В 1946 году директор регионального универмага, по сообщениям очевидцев, говорил: «Жизнь-то краше становится, веселее. На шестьдесят рублей зарплату увеличили, а шестьсот – отняли. Довоевались, победители. В Китае воюй, Болгарию, Югославию и Финляндию корми, а сам с голоду подыхай». В свою очередь, секретарь парткома крупного рыбозавода неосторожно поделился с кем-то следующей репликой: «Теперь что же, мы выжили. Это то, что называется заботой о материальных нуждах трудящихся в Четвертой сталинской пятилетке. … Будут бунты, восстания, и рабочие скажут: „За что мы боролись?“»[961]
. Измененное нормирование хлебопродуктов также выливалось в гневные ремарки, в которых служение родине на поле боя связывалось с послевоенным отношением к фронтовикам. Например, когда инвалиду-фронтовику продавец магазина № 18 в Вологде вручил 1,4 килограмма хлеба, тот спросил: «Почему так мало?». «Продавец ответил: „Столько полагается по новым нормам“. Покупатель выругался, бросил хлеб и сказал: „За что я воевал? На фронте не убили, так здесь хотят уморить голодом не только меня, но и мою семью“»[962].Порой ветераны использовали свою «заслуженность» для того, чтобы помочь близким. Так, фронтовики, проживавшие в Москве, обращались к властям, заступаясь за своих родственников, которые из-за прежней судимости не имели права жить в столице. Характерен пример просителя из Московской области, направившего в Верховный Совет СССР послание, которое начиналось со следующих слов: «Я, участник Отечественной войны, обращаюсь к вам с ходатайством по делу моего брата…»[963]

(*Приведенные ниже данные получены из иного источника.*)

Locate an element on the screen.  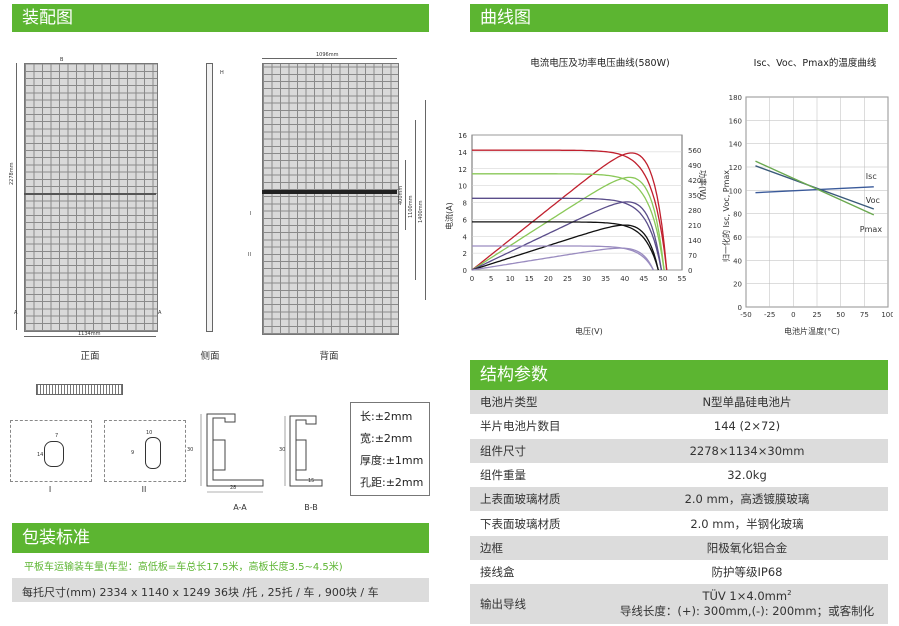
spec-row: 电池片类型 N型单晶硅电池片 is located at coordinates (679, 402).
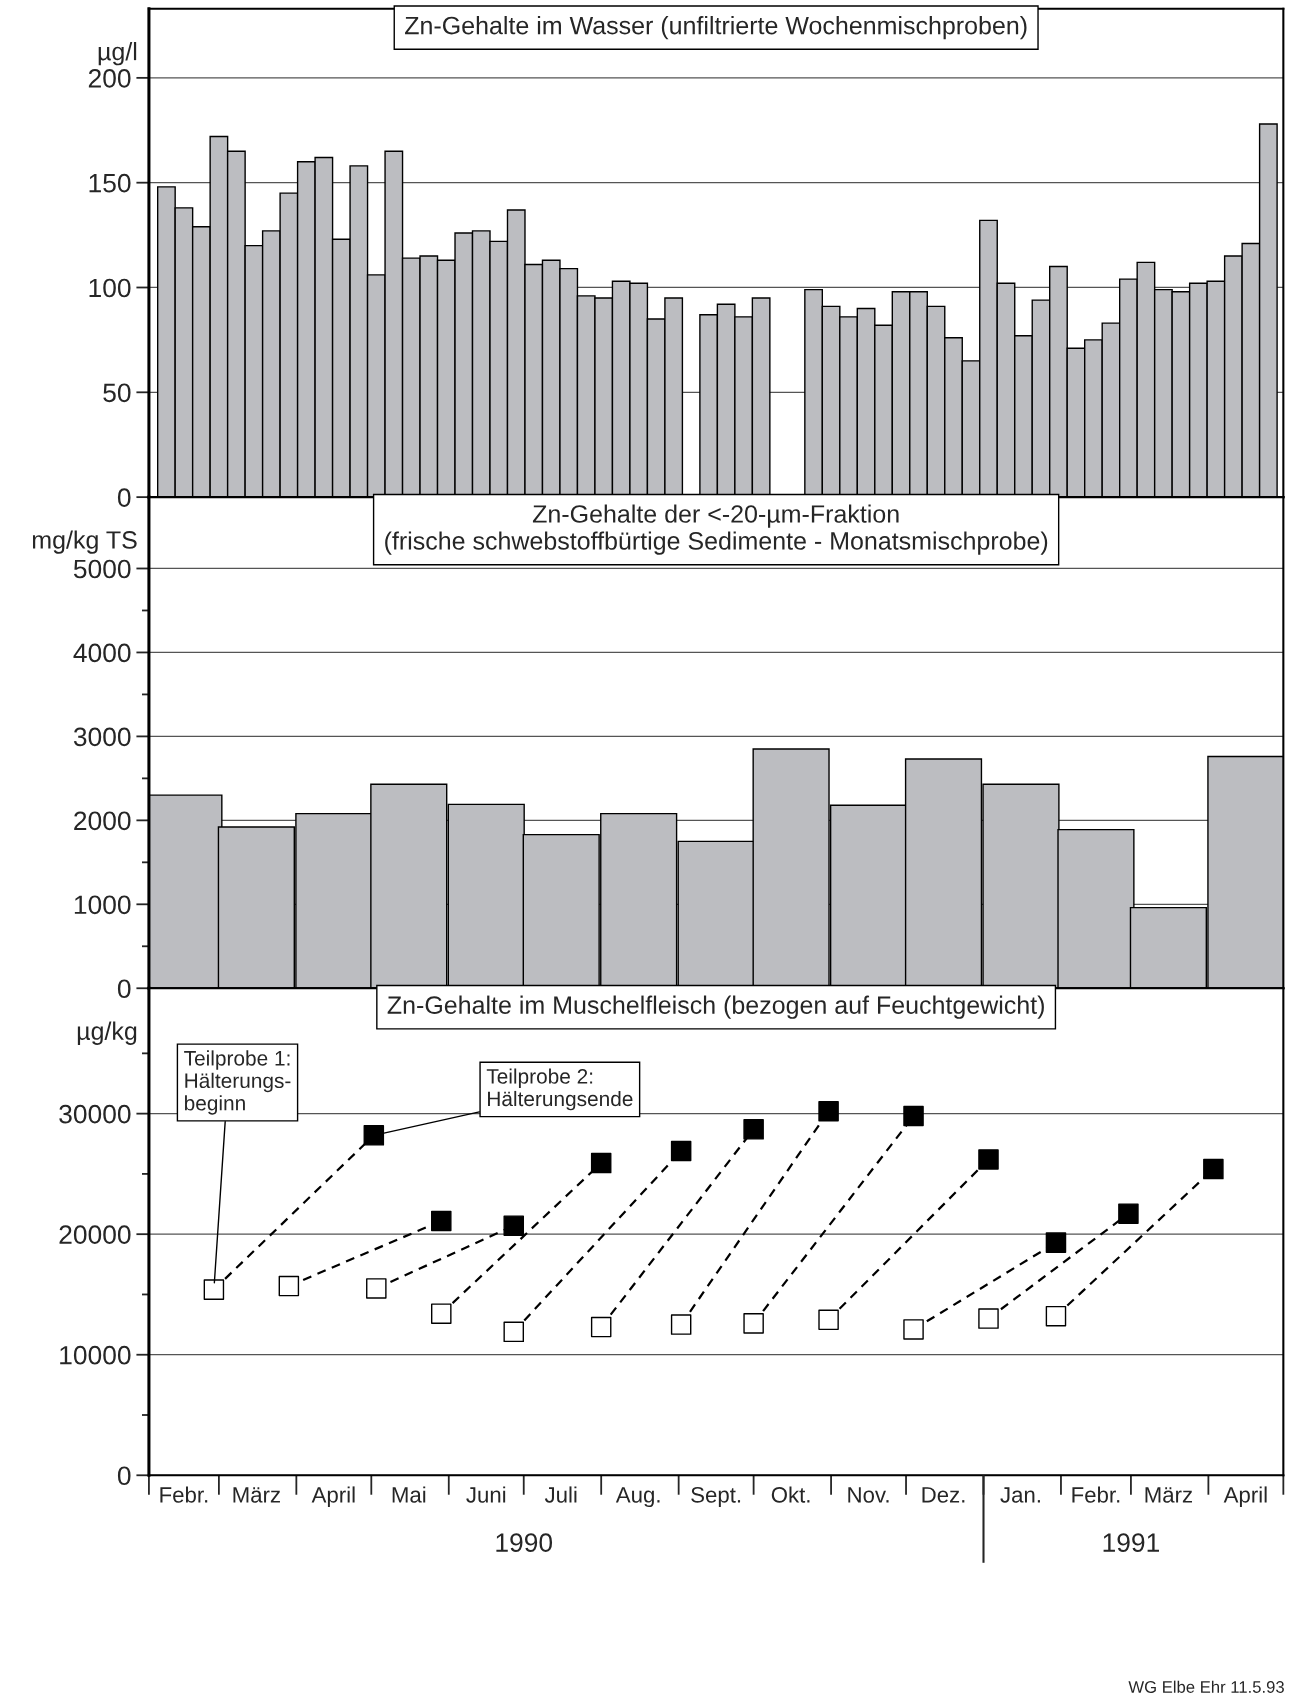 This screenshot has width=1295, height=1703. What do you see at coordinates (102, 653) in the screenshot?
I see `y-tick-label: 4000` at bounding box center [102, 653].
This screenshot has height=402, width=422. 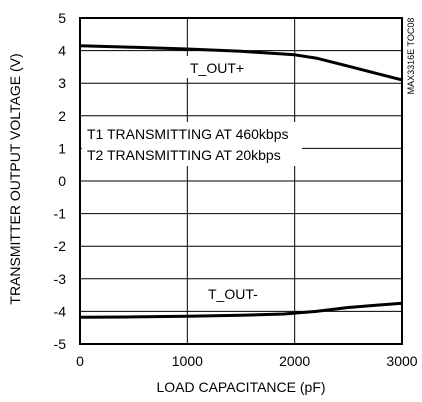 What do you see at coordinates (217, 68) in the screenshot?
I see `series-label-tout-plus: T_OUT+` at bounding box center [217, 68].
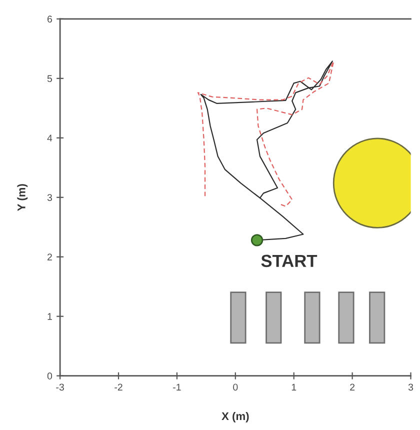  I want to click on x-tick-label: 0, so click(236, 388).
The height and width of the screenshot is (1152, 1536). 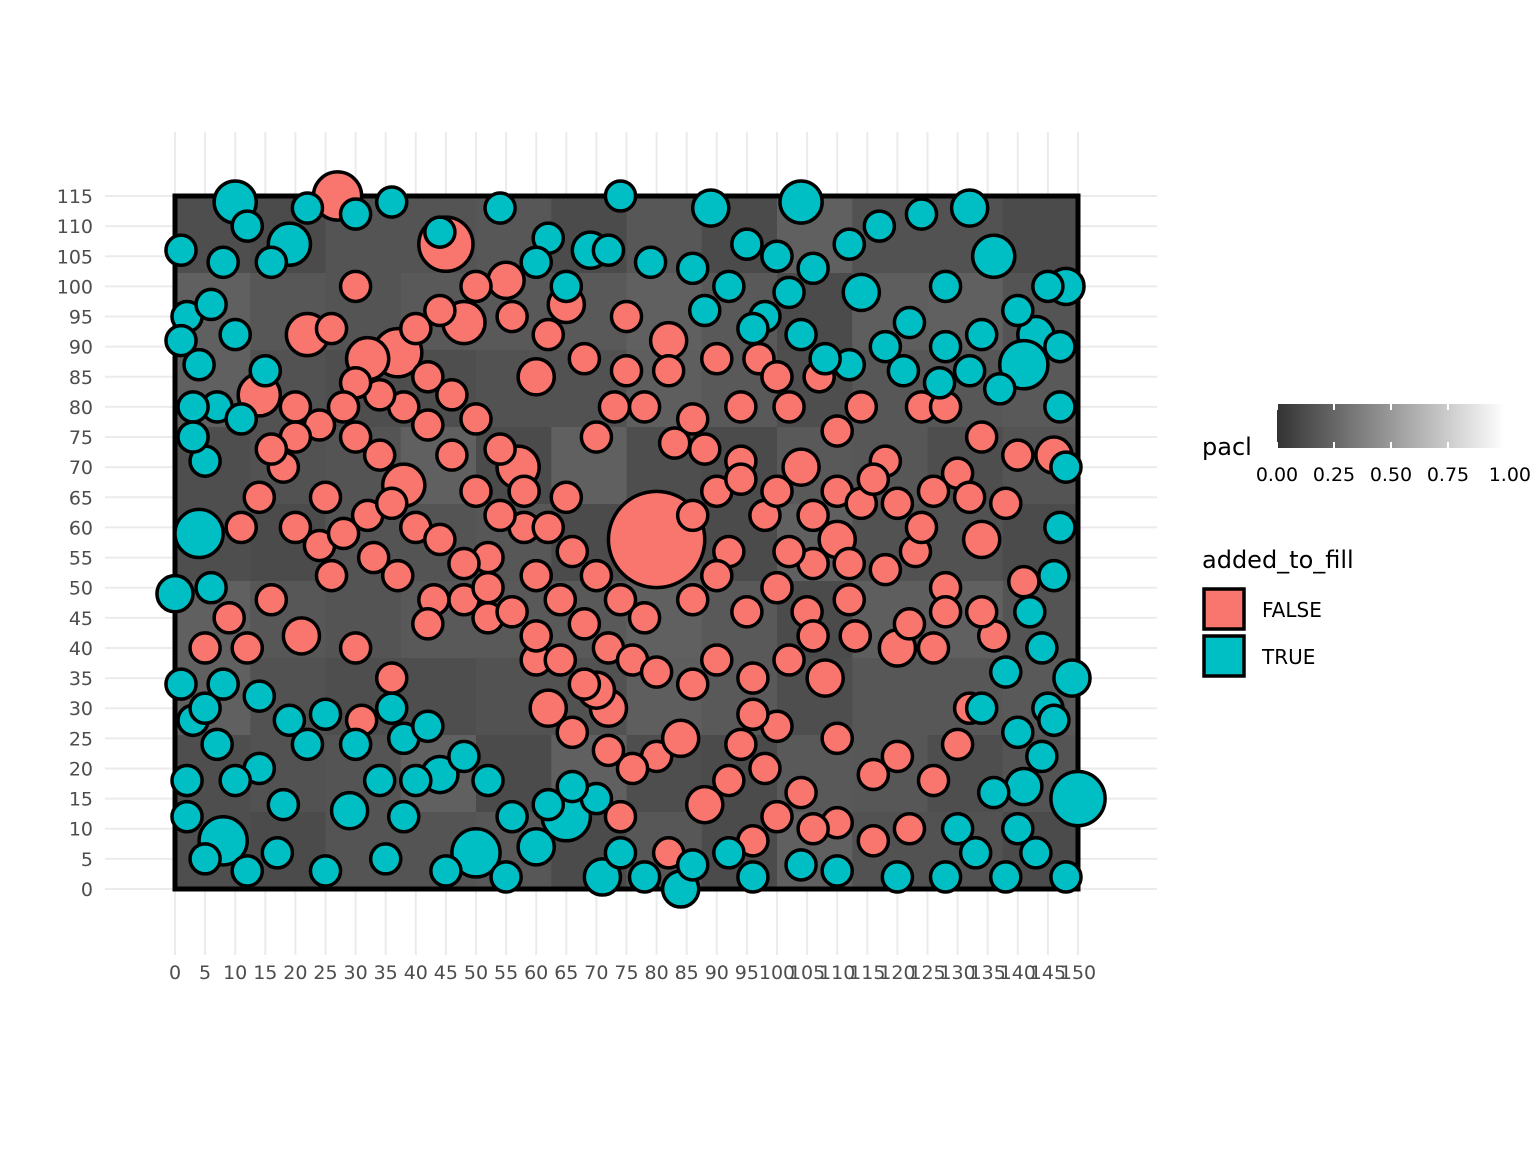 I want to click on x-tick-label-10: 10, so click(x=235, y=973).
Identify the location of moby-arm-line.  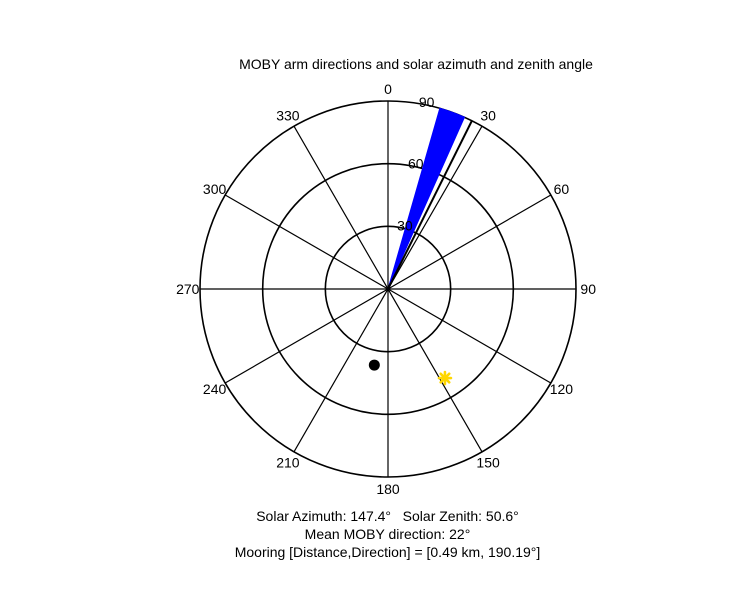
(430, 205).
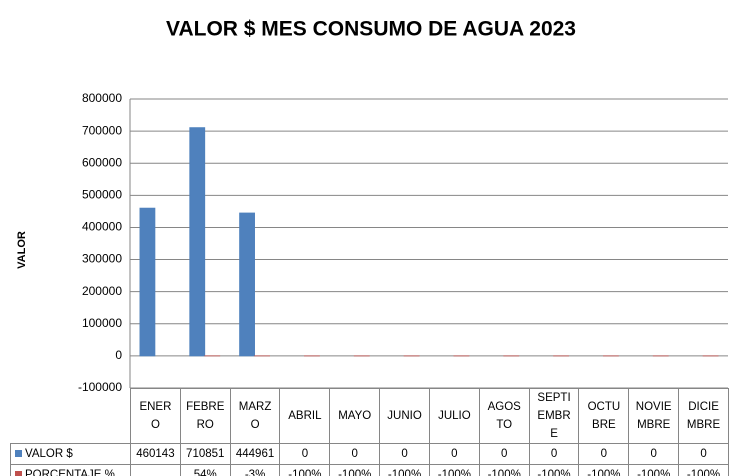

.Сообщество, которое, как полагали ветераны, в вечном долгу перед ними, представало в различных ипостасях. В этом качестве могли выступать «государство», «родина», «советская власть» или «народ», причем некоторые из этих сущностей оказывались взаимозаменяемыми, как в следующем обращении: «Я прошу Верховный Совет ввиду того, что честно отдал половину своей жизни за советский народ и советскую власть, оставшись калекой. Прошу советский народ освободить меня хотя бы на 60–70 % уплаты возвратной ссуды. С этим заявлением я обращаюсь через вас к советскому народу, которому я по его призыву служил преданно и честно до искалечения, а поэтому советский народ не должен отказать в моей просьбе»[964]
.В других ситуациях обязанным считалось только непосредственное окружение, конкретные люди, которых боец защищал с оружием в руках. Николай Т., двадцатипятилетний ветеран, в 1947–1948 годах жил в колхозе в Московской области. Работать он отказывался, добывая средства к существованию хищениями угля на железной дороге и его последующей перепродажей. Он проводил время, отстреливая деревенских собак, играя на аккордеоне и агитируя других бывших фронтовиков: «Пусть на нас колхозники работают, а нам работать не обязательно»[965]
. В Воронежской области тоже были ветераны, отказывавшиеся заниматься сельским трудом, скорее всего, по той же причине: «Женщины выступают на колхозных собраниях и критикуют мужчин, они говорят, до каких пор вы будете безобразничать. Вы были на войне, мы в колхозах работали, а сейчас [когда вы вернулись] то же самое»[966].